CHICAGO -- As U.S. women's coach Tony DiCicco drew up his roster for the World Cup, he spent days going over every possible what-if.
What happens if the United States has to play a woman down? What happens if this player gets hurt? How about that one? Who plays in her place?Now DiCicco might have to use one of those disaster plans. Defender Kate Sobrero, who started all but one game she's played this season, has a sprained ankle and is questionable for tonight's game against Nigeria at Soldier Field.
"We've got some options," DiCicco said Wednesday. "The reserves are ready to step up."
Sobrero landed awkwardly on a bumpy practice field Wednesday after jumping to head a ball. She had to be carried off the field, but Dr. Mark Adams, the team doctor, didn't rule her out for tonight's game.
With more treatment Wednesday night and again today, her playing status depended on how she responded.
"It's a huge loss," forward Tiffeny Milbrett said of the possibility of Sobrero not playing. "Her experience, all the games she's played, is invaluable. (But) everyone's played so many times together. At any given time, I believe he (DiCicco) could take one player off and put another on and we'd be just as good."
It's not as if the U.S. reserves are scrubs.
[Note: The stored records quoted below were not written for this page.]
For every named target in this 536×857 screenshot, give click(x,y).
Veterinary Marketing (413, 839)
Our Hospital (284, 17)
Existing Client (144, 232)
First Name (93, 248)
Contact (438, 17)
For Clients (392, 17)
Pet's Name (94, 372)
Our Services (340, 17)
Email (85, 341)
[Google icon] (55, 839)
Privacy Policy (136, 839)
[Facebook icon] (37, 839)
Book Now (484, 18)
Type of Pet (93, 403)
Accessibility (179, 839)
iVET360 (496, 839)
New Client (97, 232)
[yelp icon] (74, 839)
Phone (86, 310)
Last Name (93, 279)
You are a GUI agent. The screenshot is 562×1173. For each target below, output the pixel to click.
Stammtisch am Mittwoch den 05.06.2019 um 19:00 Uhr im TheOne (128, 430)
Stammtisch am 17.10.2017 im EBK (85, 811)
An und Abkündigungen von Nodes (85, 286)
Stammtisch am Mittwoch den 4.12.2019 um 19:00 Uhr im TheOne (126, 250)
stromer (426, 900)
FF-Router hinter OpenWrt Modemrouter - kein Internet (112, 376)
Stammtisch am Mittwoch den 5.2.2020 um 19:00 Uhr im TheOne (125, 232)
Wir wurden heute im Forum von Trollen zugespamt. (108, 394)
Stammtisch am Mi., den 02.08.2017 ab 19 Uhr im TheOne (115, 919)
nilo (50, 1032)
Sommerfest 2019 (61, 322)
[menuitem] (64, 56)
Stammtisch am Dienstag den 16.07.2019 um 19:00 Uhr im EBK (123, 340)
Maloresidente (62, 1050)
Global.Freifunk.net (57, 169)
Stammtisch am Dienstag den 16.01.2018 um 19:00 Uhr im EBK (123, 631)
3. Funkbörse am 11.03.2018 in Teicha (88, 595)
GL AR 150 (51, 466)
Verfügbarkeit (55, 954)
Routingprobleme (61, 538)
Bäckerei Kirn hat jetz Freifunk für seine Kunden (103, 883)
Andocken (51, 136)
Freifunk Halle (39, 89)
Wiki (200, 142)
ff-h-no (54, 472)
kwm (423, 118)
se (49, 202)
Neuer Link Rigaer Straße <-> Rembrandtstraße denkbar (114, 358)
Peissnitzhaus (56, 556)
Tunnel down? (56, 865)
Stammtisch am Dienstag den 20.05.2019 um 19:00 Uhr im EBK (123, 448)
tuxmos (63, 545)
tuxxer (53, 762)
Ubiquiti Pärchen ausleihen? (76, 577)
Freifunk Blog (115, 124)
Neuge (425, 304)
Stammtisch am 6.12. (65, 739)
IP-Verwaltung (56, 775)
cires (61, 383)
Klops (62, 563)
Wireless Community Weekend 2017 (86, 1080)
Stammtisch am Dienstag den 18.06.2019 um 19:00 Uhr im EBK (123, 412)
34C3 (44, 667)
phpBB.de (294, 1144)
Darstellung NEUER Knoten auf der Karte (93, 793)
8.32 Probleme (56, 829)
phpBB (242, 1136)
This isn't like high school, where the reserves sit on the bench, praying for just a few minutes of playing time so they'll get their varsity letter. These backups can play.
Shannon MacMillan and Tisha Venturini were starters on the 1996 Olympic team that won the gold medal. Many won at least one national championship in college.
And Milbrett, Mia Hamm and Julie Foudy weren't on the field the entire time as the United States went 15-2-1 in pre-World Cup matches. The reserves got plenty of minutes, and everyone on the roster started at least one game this season.
"I'm very confident whoever plays will do well," forward Cindy Parlow said. "That was one of the keys throughout the lead-up. We do have tremendous depth. All nine of our reserves can step up at any time."
If Sobrero can't go, Tiffany Roberts, Christie Pearce, Lorrie Fair or Sara Whalen are the likely replacements. Another option is a return to the 3-4-3 formation that the United States used for many years.
"We have options, based on the athleticism and speed of the Nigerians, that we can use," DiCicco said. "If we need to, we'll certainly reach into our athletic players to help out."
Having Sobrero is preferred. Though she's made only 27 appearances with the national team, compared with more than 100 for seven of the other starters, the 22-year-old plays like a veteran. She quickly worked her way into the starting lineup after being invited to the national team's training camp in January 1998.
One of the fastest, most physical players on the team, she excels at tracking down opponents who've managed to break free. In Saturday's 3-0 victory over Denmark, she had two impressive plays in front of the net, including one early in the game when it was still scoreless.
"Kate's been playing great and I'd feel badly if she's not able to play," DiCicco said. "She deserves the chance to continue playing in the World Cup and establishing herself as one of the best defenders in the world. And I think she's well on her way to doing that."